You may have heard about ductless heating and cooling systems, but do you know about their advantages?
A Flexible Solution
The most common HVAC systems are central air conditioners and heat pumps that use ducts to deliver conditioned air throughout a building.
Ductless systems are more flexible than traditional systems, because ductless systems don’t use ductwork. All that’s needed is a small outdoor unit and one or more indoor units, along with access to electricity and a place to mount the units. Ductless systems can be installed in either new or existing construction.
Traditional heating and cooling units can run inefficiently for a number of reasons, costing you money in lost energy. The actual units are larger than a ductless system, also costing you more money overall, because they naturally consume more power. Also, conditioned air can be lost through gaps in the ductwork before it ever reaches its intended destination, illustrating yet another example of lost energy for which you also pay.
Ductless systems are smaller than traditional HVAC systems, which means they use less power. In addition, the temperature-controlled air of a ductless system is delivered directly into a room instead of throughout an entire building. This means that you don’t heat or cool rooms that aren’t occupied. Translation: less needed power, less money spent.

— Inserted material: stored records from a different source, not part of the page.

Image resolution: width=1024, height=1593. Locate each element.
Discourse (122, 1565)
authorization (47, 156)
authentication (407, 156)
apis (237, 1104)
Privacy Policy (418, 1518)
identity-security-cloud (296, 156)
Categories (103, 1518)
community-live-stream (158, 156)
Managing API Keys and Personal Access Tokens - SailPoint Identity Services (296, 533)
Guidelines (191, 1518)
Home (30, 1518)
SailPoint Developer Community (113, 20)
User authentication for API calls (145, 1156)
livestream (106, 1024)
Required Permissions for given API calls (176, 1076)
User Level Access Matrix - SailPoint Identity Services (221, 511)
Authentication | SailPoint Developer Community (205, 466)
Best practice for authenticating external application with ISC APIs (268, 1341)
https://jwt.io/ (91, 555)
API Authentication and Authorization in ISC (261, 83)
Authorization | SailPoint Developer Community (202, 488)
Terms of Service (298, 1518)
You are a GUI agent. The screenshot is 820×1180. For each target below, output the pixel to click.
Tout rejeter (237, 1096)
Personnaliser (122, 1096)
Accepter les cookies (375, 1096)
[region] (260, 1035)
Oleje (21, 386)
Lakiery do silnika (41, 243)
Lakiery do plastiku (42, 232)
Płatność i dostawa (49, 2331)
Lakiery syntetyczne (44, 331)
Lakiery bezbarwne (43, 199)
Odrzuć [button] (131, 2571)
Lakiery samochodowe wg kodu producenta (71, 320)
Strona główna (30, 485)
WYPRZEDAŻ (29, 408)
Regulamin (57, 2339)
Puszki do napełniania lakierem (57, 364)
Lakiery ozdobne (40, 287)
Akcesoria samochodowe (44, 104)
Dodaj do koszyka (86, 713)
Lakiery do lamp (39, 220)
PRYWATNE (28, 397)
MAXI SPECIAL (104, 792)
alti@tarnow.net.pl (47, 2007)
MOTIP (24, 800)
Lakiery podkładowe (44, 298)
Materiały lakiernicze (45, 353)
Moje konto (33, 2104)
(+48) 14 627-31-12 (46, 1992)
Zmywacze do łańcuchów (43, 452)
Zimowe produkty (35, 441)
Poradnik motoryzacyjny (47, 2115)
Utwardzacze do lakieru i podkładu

Improved Indoor Air Quality
Did you know the quality of indoor air is typically lower than that of outdoor air? Ductwork collects dust, allergens, bacteria, as well as many other contaminants. Traditional forced air systems blow air directly through these contaminants and consequently throughout your house.
Ductless systems offer multi-stage filtration that greatly reduces this type of air contamination and creates a healthier indoor environment.
Easy to Install
Ducted systems can take several weeks to install. They interrupt daily life in the home and can take up valuable real estate due to their size.
Conversely, ductless systems can be installed in as little as a day, depending on the number of units required. The pipes required for the systems only dictate a three-inch hole that makes them easier to integrate into a building.